Il villaggio dei dannati - John Wyndham
Dei vari adattamenti (tra cui una recente miniserie televisiva) ho visto, più volte, i film The Village of the Damned di Wolf Rilla e il remake carpenteriano, più (una sola volta) il sequel del film di Rilla Children of the Damned (di Anton Leader). I film calcheranno più sugli aspetti fantascientifici e, nel mostrare per bene l'esecuzione della "soluzione finale", faranno sentire la loro "età".
Il libro, invece, si concentra, aiutato dalla forma scritta, sui dilemmi etici che la minaccia infantile suscita, senza arrivare mai veramente a una distinzione manichea tra "personaggi buoni" e "personaggi cattivi" ma enfatizzando l'aspetto primordiale, di lotta tra specie, del conflitto in corsi. Nel Romanzo, the Children crescono a doppia velocità e, quindi, sul finale il loro aspetto è (post)adolescienziale: in questo, quindi, i film risultano più sconvolgenti, perché lì l'aspetto resterà infantile. Un altro aspetto in cui i film risultano, a mio avviso, più "avanzati" (soprattutto quello di Rilla) è la relativa rinuncia del binarismo maschio-femmina con cui ne romanzo si sviluppa la (doppia) mente collettiva del gruppo di Children.

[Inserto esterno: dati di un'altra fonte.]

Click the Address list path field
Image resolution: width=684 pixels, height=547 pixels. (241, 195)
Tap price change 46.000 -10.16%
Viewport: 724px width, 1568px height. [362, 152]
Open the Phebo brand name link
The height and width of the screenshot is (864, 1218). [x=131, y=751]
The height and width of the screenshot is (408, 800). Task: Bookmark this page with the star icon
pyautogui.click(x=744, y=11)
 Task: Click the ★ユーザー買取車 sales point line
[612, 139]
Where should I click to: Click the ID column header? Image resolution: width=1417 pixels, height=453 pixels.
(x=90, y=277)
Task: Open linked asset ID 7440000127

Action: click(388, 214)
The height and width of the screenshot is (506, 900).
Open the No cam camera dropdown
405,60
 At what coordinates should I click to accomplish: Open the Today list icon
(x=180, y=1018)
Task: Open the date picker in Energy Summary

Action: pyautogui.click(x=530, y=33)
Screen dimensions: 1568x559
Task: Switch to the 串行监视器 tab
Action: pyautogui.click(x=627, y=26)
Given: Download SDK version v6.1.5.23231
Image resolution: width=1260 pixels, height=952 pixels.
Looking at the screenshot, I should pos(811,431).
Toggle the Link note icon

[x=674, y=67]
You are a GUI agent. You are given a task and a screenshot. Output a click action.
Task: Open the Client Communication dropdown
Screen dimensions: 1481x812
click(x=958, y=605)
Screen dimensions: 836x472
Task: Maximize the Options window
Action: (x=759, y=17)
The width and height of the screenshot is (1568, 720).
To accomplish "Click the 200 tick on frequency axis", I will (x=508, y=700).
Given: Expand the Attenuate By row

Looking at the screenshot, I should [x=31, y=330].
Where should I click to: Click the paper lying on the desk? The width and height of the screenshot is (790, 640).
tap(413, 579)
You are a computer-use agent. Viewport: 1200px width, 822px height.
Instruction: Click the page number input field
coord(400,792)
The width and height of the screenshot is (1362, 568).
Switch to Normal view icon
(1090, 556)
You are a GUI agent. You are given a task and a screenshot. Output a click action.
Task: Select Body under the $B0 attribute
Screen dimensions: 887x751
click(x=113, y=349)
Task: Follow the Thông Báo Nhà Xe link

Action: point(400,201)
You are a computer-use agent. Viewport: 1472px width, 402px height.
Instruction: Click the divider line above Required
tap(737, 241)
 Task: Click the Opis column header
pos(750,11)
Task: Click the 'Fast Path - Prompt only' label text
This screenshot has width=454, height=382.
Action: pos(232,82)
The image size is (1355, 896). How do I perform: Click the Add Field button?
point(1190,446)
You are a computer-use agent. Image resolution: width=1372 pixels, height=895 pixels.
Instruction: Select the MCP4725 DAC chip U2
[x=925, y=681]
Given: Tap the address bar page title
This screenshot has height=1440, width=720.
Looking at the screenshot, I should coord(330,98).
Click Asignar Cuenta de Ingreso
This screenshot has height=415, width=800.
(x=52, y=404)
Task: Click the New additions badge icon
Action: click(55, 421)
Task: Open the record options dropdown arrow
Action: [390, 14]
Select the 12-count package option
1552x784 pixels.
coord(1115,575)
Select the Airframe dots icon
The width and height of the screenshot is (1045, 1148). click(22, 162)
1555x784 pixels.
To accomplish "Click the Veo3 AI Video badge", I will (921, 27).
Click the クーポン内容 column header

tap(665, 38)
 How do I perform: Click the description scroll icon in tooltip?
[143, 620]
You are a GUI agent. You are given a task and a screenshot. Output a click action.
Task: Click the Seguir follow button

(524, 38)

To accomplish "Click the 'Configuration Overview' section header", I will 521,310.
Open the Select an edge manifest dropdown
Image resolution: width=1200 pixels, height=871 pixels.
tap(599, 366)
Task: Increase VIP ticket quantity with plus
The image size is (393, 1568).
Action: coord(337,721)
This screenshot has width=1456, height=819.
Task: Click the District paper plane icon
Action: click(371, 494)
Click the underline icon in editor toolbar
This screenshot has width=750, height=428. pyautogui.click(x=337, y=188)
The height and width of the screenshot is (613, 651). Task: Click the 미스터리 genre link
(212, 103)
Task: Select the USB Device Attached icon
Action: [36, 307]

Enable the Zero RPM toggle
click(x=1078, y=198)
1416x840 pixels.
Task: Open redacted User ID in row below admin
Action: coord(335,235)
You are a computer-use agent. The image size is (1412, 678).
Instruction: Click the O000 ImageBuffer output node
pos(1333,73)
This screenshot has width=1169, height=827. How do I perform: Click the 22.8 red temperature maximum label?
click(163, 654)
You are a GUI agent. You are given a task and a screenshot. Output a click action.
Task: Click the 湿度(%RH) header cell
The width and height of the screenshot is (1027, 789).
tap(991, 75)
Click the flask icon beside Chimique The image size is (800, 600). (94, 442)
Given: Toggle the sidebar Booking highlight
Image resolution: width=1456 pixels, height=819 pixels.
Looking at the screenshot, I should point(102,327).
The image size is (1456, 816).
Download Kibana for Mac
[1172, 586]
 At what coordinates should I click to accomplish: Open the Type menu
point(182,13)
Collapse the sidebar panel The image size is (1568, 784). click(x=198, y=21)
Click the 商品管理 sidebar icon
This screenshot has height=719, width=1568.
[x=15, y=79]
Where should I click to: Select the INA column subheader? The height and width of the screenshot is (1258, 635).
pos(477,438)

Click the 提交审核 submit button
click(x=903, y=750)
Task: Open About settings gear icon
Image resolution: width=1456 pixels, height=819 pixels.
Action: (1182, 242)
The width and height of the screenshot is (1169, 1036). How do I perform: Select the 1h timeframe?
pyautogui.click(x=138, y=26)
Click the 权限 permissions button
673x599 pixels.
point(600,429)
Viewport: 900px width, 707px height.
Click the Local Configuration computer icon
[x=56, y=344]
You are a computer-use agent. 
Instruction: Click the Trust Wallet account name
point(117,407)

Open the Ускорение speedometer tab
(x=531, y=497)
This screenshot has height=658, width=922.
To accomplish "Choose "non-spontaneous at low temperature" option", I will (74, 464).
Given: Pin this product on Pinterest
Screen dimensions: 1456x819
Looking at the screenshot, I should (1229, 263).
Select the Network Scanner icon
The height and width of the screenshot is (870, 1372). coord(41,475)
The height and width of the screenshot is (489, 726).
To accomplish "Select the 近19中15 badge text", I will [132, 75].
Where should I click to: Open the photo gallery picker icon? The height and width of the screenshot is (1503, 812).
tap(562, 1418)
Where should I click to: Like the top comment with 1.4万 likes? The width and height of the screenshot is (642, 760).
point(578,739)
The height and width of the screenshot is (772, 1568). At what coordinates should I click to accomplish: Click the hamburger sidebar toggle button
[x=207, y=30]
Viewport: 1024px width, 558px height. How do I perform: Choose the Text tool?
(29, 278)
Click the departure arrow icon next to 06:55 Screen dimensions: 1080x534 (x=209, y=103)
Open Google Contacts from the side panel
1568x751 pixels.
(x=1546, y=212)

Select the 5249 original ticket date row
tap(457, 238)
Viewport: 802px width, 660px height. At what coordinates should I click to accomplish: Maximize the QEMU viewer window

Il romanzo, però, recupera punti rimarcando continuamente l'innocenza infantile del gruppo "alieno" e, ancor più di quanto mi accade nei film (e anche lì mi accade), ho sentito in maniera palpabile una spinta empatica nei confronti della "specie invasiva" che, di fatto, si limita a difendersi dall'aggressione del gruppo maggioritario, ovvero l'umanità.
Un Libro di Fantascienza nel miglior senso del termine, ovvero che, utilizzando un espediente fantastico (con giustificazione para-scientifica), va poi a parlare di tematiche complesse e stratificate toccando filosofia, etica, politica, sociologia e via discorrendo senza annoiare né scadere nel didascalico, ma stimolando dei sani Dubbi.
Save the cat! - Blake Snyder
Come, anzi ancor più degli altri manuali di sceneggiatura da me letti in precedenza, il libro è utile più che altro per scrivere sceneggiature hollywoodiane di successo commerciale e, in questo, è divertente vedere come molti titoli citati siano oggi caduti nel dimenticatoio (il confronto tra "Miss Congeniality" e "Memento" è oggi decisamente vinto dal secondo, con buona pace di Snyder).
Comunque ho apprezzato la carica motivazionale del libro e, tutto sommato, continuo a pensare che conoscere al meglio le "regole" di una sceneggiatura hollywoodiana "corretta" sia un passaggio fondamentale per poterle infrangere in modo intelligente.
Il fascismo eterno - Umberto Eco
In una cinquantina di pagine, il grande Intellettuale propone, insieme a una rievocazione personale della sua infantile scoperta della libertà e della dittatura (riflessioni che occupano quasi la prima metà dello scritto e le ultimissime pagine), una lista di caratteri che, secondo lui, identificano il concetto di fascismo, inteso come macrofamiglia ideologica reazionaria, esclusivista e con vocazione totalitaria.
Lo scopo non è puntare a mero studio accademico-storico, né proporre un esercizio mentale, ma fornire una mappa per individuare la riemersione del "fascismo eterno" (o "Ur-fascism", come si dice in inglese, lingua in cui nasce il testo sotto forma di simposio), mostrandone la natura polimorfa, auto-contradditoria e in costante evoluzione, ma fissando degli archetipi precisi, senza "dare del fascista a chiunque sia di destra", contro-accusa noiosissima che spesso si sente ogni volta che viene lanciato un "allarme" anti-fascista (ma non dubito che qualcun possa accusare anche un lavoro come questo di Eco di vedere il fascismo ovunque).
Non ho trovato particolarmente sorprendente notare una forte corrispondenza tra i punti elencati dall'Autore e i caratteri di parecchi movimenti, partiti e leader di (estrema) destra globale, da FdI e Meloni a Trump e MAGA, perché per sensibilità politica già ero arrivato a vedere queste analogie, ma la mancata sorpresa non ha smorzato l'inquietudine di ciò.